## Source passage
Programming Spark transformations and actions

In this section, we will leverage the various functions exposed by RDD APIs and analyze our Chicago crime dataset. We will start with simple operations and move on to the complex transformations. First, let's create/define some base classes and then we will develop our transformation logic.

Perform the following steps to write the basic building blocks:

  1. We will extend our Spark-Examples projects and create a new Scala class by the name of chapter.seven.ScalaCrimeUtil.scala. This class will contain some utility functions that will be utilized by our main transformation job.
  2. Open and edit ScalaCrimeUtil.scala and add the following piece of code:
    package chapter.seven
    
    class ScalaCrimeUtil extends Serializable{
      
       /**
       * Create a Map of the data which is extracted by applying Regular expression.
       */
      def createDataMap(data:String): Map[String, String] = {
        
        //Replacing Empty columns with the blank Spaces, 
        //so that split function always produce same size Array
        val crimeData = data.replaceAll(",,,", ", , , ")
        //Splitting the Single Crime record
        val array = crimeData.split(",")
        //Creating the Map of values
        val dataMap = Map[String, String](
        ("ID" -> array(0)),
        ("Case Number" -> array(1)),
        ("Date" -> array(2)),
        ("Block" -> array(3)),
        ("IUCR" -> array(4)),
        ("Primary Type" -> array(5)),
        ("Description" -> array(6)),
        ("Location Description" -> array(7)),
        ("Arrest" -> array(8)),
        ("Domestic" -> array(9)),
        ("Beat" -> array(10)),
        ("District" -> array(11)),
        ("Ward" -> array(12)),
        ("Community Area" -> array(13)),
        ("FBI Code" -> array(14)),
        ("X Coordinate" -> array(15)),
        ("Y Coordinate" -> array(16)),
        ("Year" -> array(17)),
        ("Updated On" -> array(18)),
        ("Latitude" -> array(19)),
        ("Longitude" -> array(20).concat(array(21)))
        
      )
      //Finally returning it to the invoking program 
      return dataMap
      }
    
    }

    The preceding code defines a utility function createDataMap(data:String) that converts a single line of crime dataset into key/value pairs.

  3. Next, we will create our transformation job. Create a new Scala object by the name of chapter.seven.ScalaTransformCrimeData.scala and add the following code:
    package chapter.seven
    
    import org.apache.spark.{ SparkConf, SparkContext }
    import org.apache.spark.rdd._
    import org.apache.hadoop._
    import org.apache.hadoop.mapred.JobConf
    import org.apache.hadoop.io._
    import org.apache.hadoop.mapreduce._
    
    /**
     * Transformation Job for showcasing different transformations on the Crime Dataset.
     * @author Sumit Gupta
     *
     */
    object ScalaTransformCrimeData {
    
      def main(args: Array[String]) {
        println("Creating Spark Configuration")
        //Create an Object of Spark Configuration
        val conf = new SparkConf()
        //Set the logical and user defined Name of this Application
        conf.setAppName("Scala - Transforming Crime Dataset")
        println("Creating Spark Context")
        //Create a Spark Context and provide previously created
        //Object of SparkConf as an reference.
        val ctx = new SparkContext(conf)

## What is asked
In the Spark transformations tutorial, what does the utility function createDataMap do?

Rows of pointing data
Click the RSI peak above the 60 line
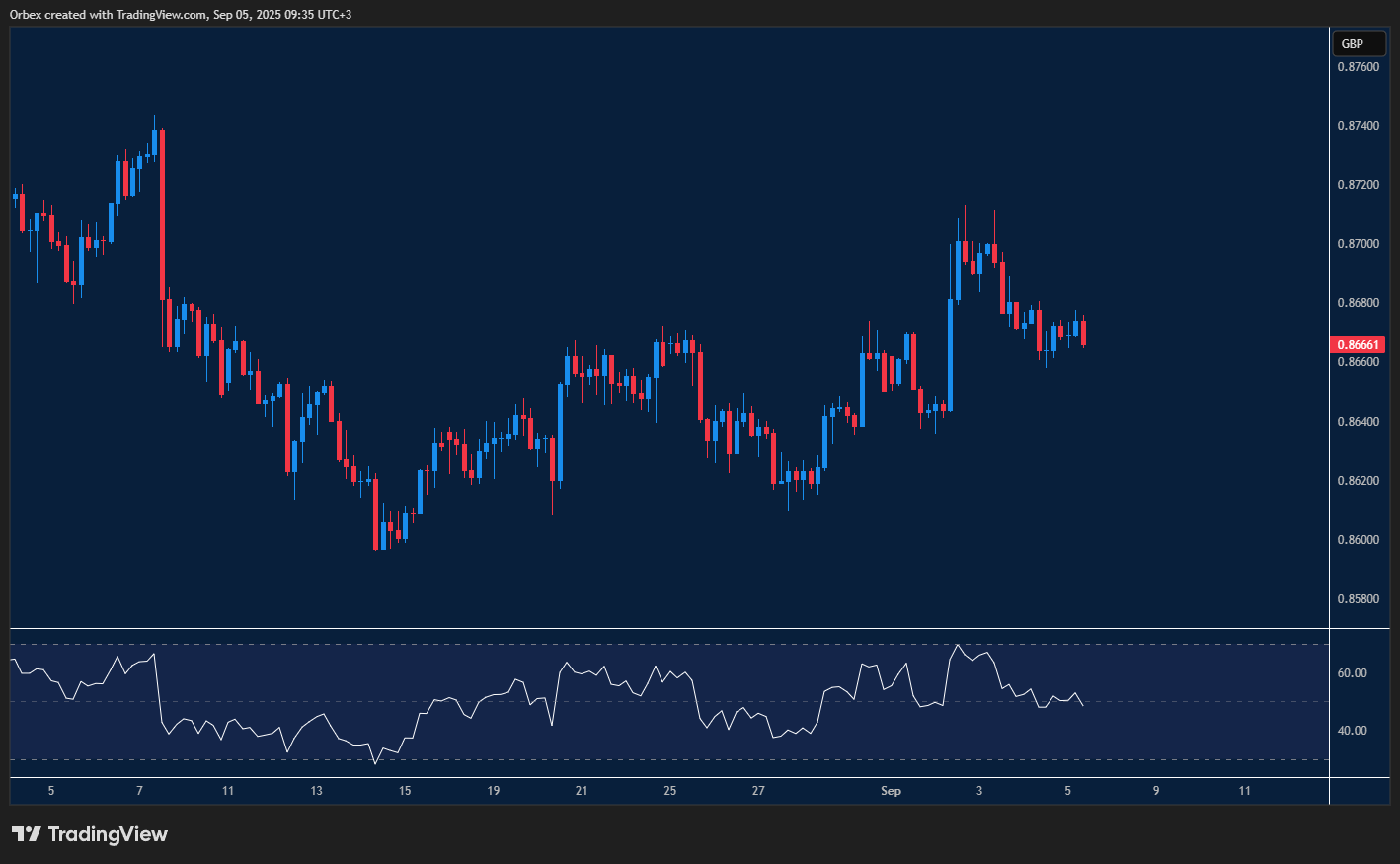The height and width of the screenshot is (864, 1400). [x=959, y=644]
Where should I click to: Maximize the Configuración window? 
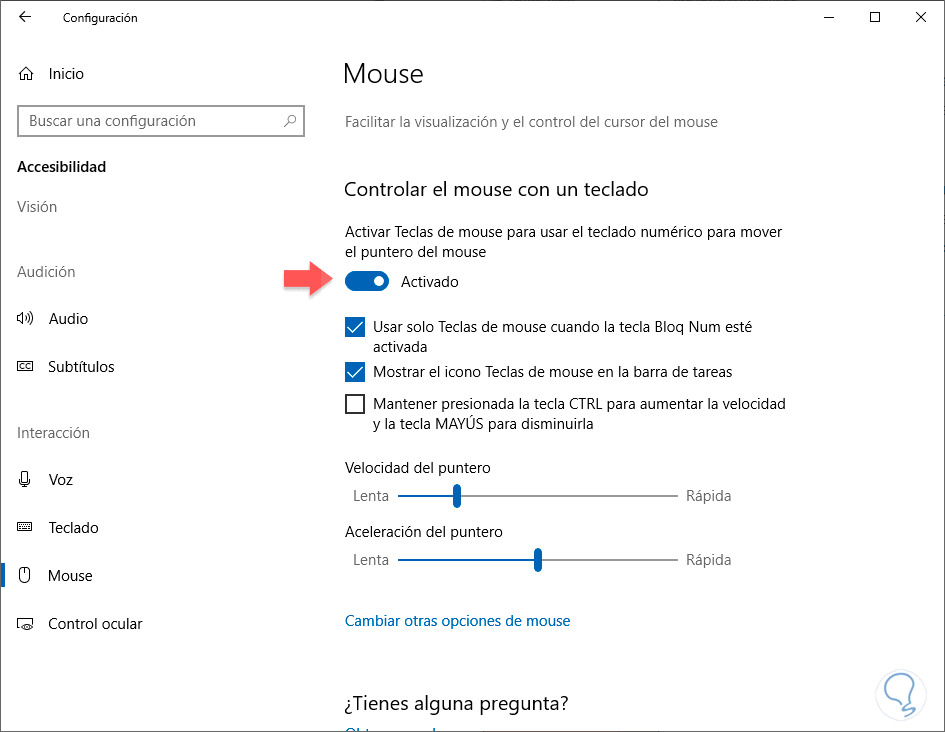pyautogui.click(x=875, y=17)
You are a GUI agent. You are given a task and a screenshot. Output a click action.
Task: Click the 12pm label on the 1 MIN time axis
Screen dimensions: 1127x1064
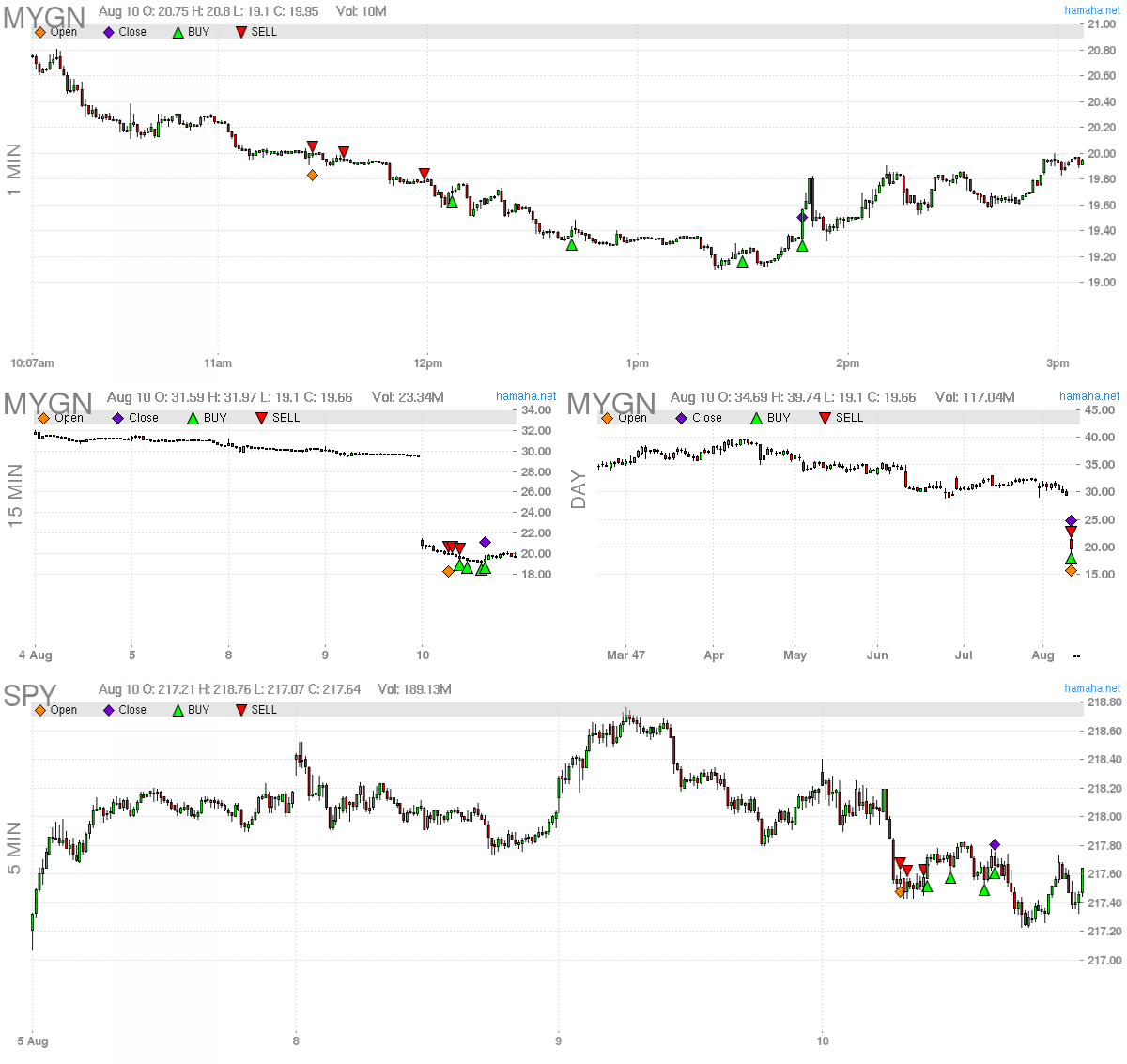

## Final result
It converts a single line of the crime dataset into key/value pairs.